Sinto-me como aquele menino que recebeu uma bacia de cerejas. As primeiras, ele chupou displicente, mas percebendo que faltam poucas, rói o caroço.
Já não tenho tempo para lidar com mediocridades. Não quero estar em reuniões onde desfilam egos inflamados. Inquieto-me com invejosos tentando destruir quem eles admiram, cobiçando seus lugares, talentos e sorte.
Já não tenho tempo para administrar melindres de pessoas, que apesar da idade cronológica, são imaturos.
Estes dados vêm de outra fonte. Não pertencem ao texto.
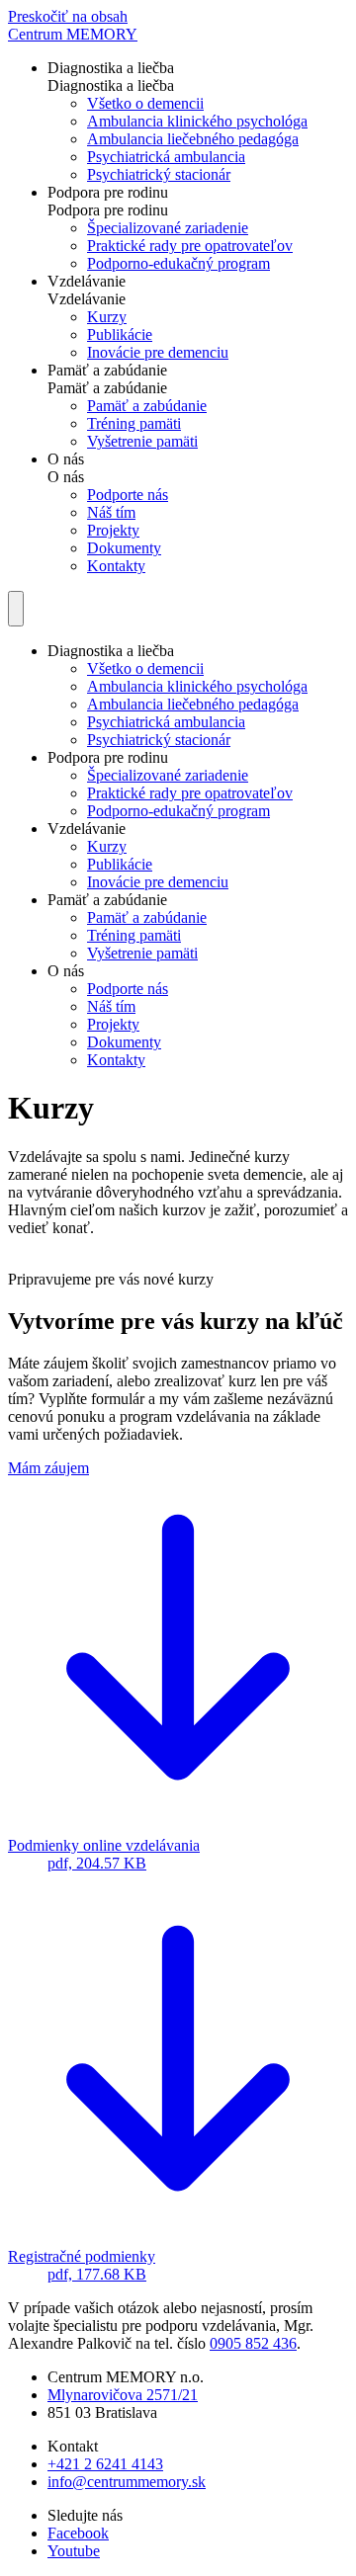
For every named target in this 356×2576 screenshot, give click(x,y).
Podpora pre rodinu (107, 192)
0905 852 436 (253, 2343)
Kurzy (107, 316)
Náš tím (111, 512)
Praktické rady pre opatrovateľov (190, 245)
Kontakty (116, 565)
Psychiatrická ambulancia (166, 156)
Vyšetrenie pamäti (142, 441)
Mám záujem (48, 1467)
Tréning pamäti (134, 423)
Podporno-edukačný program (178, 263)
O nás (65, 459)
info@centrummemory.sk (126, 2481)
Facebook (78, 2533)
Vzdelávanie (86, 281)
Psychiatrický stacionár (158, 174)
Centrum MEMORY (72, 34)
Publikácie (119, 334)
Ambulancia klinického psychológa (197, 121)
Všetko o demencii (145, 103)
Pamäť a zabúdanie (107, 370)
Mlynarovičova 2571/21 (122, 2394)
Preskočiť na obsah (68, 16)
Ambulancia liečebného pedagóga (193, 138)
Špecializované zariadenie (167, 227)
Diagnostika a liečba (110, 67)
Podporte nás (127, 494)
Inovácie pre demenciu (157, 352)
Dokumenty (124, 548)
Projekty (113, 530)
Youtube (73, 2550)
Detesto fazer acareação de desafetos que brigaram pelo majestoso cargo de secretário geral do coral. As pessoas não debatem conteúdos, apenas os rótulos.
Meu tempo tornou-se escasso para debater rótulos, quero a essência, minha alma tem pressa.
Sem muitas cerejas na bacia, quero viver ao lado de gente humana, muito humana; que sabe rir de seus tropeços, não se encanta com triunfos, não se considera eleita antes da hora, não foge de sua mortalidade, quero caminhar perto de coisas e pessoas de verdade. O essencial faz a vida valer a pena. E para mim, basta o essencial!”
Assim sem perda de tempo, vamos envelhecer da melhor forma possível, fazendo exatamente o que nos deixa feliz, respeitando as nossas limitações impostas pelo tempo. Vamos sugar a essência da vida.